Installing solar panels to a property can be a great way for borrowers to save money on their energy bill. However, there are a few things to consider when researching and evaluating if financing solar panels is a sound decision by asking the following questions:
Will Solar Panels affect my mortgage?
The cost of solar panels can potentially impact a borrower’s ability to refinance or purchase a home. The only exception is if the borrower owns the solar panels outright, in which case it will have no implications on their ability to refinance their mortgage. If the borrower chooses to finance the cost of solar panels, the solar vendor can secure their loan in the form of a lien against the property which can be reconveyed and ultimately removed once the solar loan is paid off in full.
A lien is a form of security interest granted over a property to secure the payment of a debt or some obligation. In the case of solar panels, the lien is placed against an individual’s property. This lien will remain until the solar panel loan is paid off, at which point it will be reconveyed and removed.

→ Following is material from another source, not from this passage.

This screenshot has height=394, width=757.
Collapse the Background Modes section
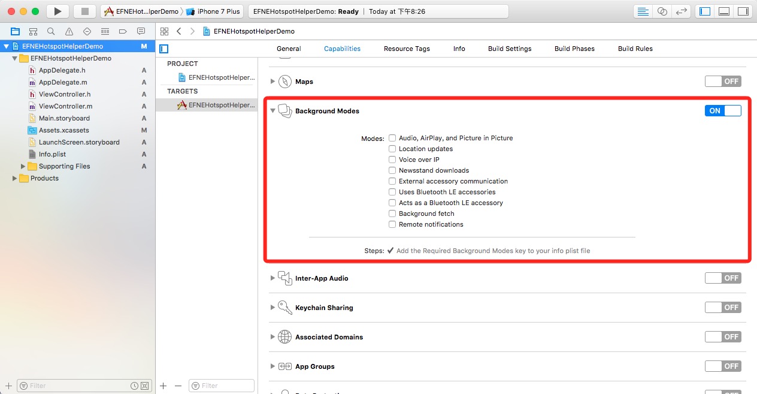tap(273, 111)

A solar lien can create a problem for the borrower if they want to refinance or sell their property in the future. Solar panel manufacturers have the ability to temporarily lift or subordinate a solar lien, but not all solar finance lenders are required to comply with this agreement and most borrowers do not realize this.
Are Solar Panels right for me?
Although installing solar panels can be expensive, the good news is that it will likely boost the overall value of the home. This means that the solar panels will likely pay for themselves if the borrower decides to put their home up for sale. Recently, California passed a new law requiring all newly constructed homes to use solar energy by the end of 2020. This will benefit the environment, and in most cases save the borrower money.

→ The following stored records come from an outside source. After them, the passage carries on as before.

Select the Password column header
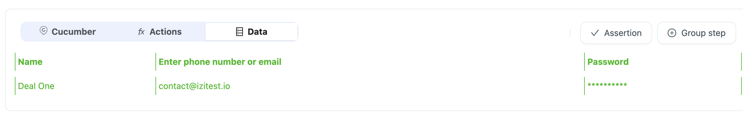 (608, 62)
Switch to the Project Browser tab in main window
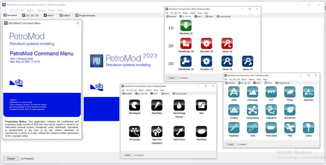Image resolution: width=326 pixels, height=165 pixels. 85,15
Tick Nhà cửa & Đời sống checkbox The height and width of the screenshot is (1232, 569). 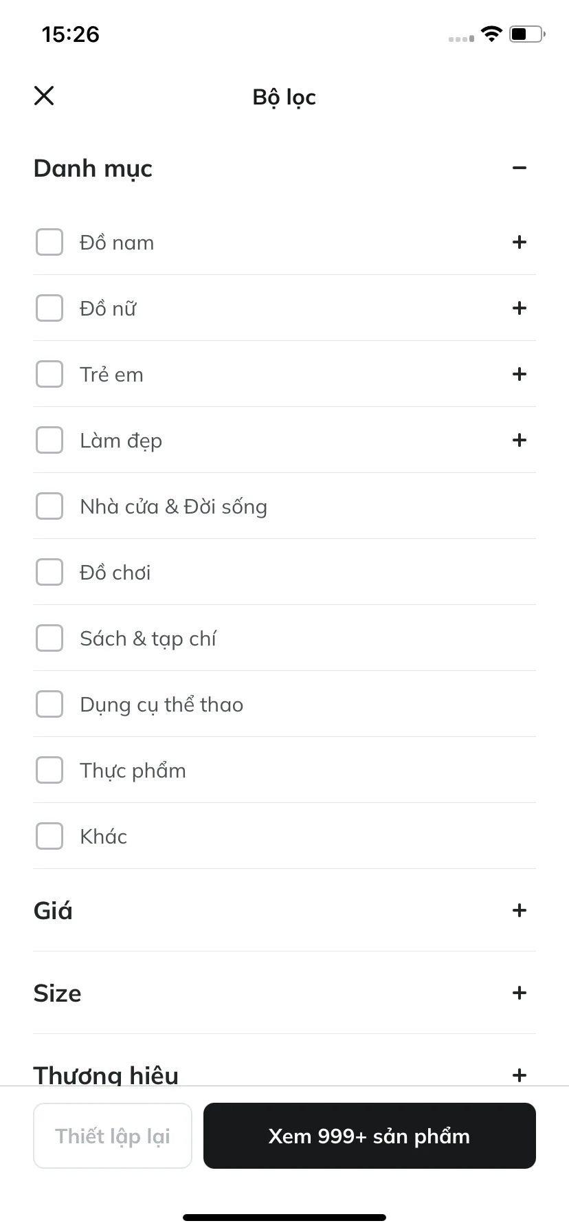49,506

What should I be aware of when searching for Solar Panels?
The first question that a consumer should ask when starting their shopping process for solar is if the solar vendor allows for loan subordination.

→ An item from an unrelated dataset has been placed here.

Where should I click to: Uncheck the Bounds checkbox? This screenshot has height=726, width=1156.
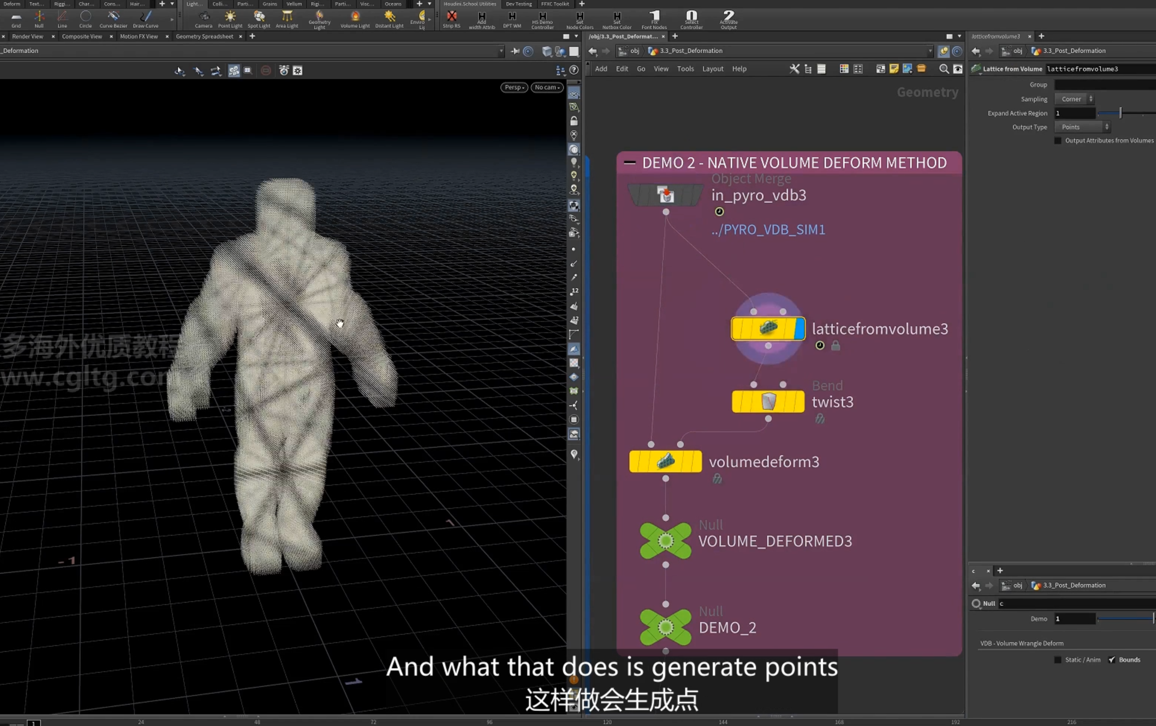tap(1111, 660)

PACE and HERO programs are NOT recommended by mortgage lenders as they do not allow for any subordination, prohibiting the borrower from being able to ever refinance their mortgage. This is extremely inconvenient when interest rates drop and a borrower wants to refinance their property, but are prohibited by their solar vendor.
A key question to ask when exploring solar panel financing is if the vendor offers a subordination agreement so that the borrower can refinance their mortgage in the future. If they do not offer a subordination agreement, we would advise against working with that solar vendor, as they will never have the ability to refinance until the solar loan is paid off or their lien is reconveyed.
If you are interested in purchasing or refinancing a home with solar panels and still have questions or doubts give us a call at (760) 930-0569 and one of our mortgage loan experts will be happy to assist you.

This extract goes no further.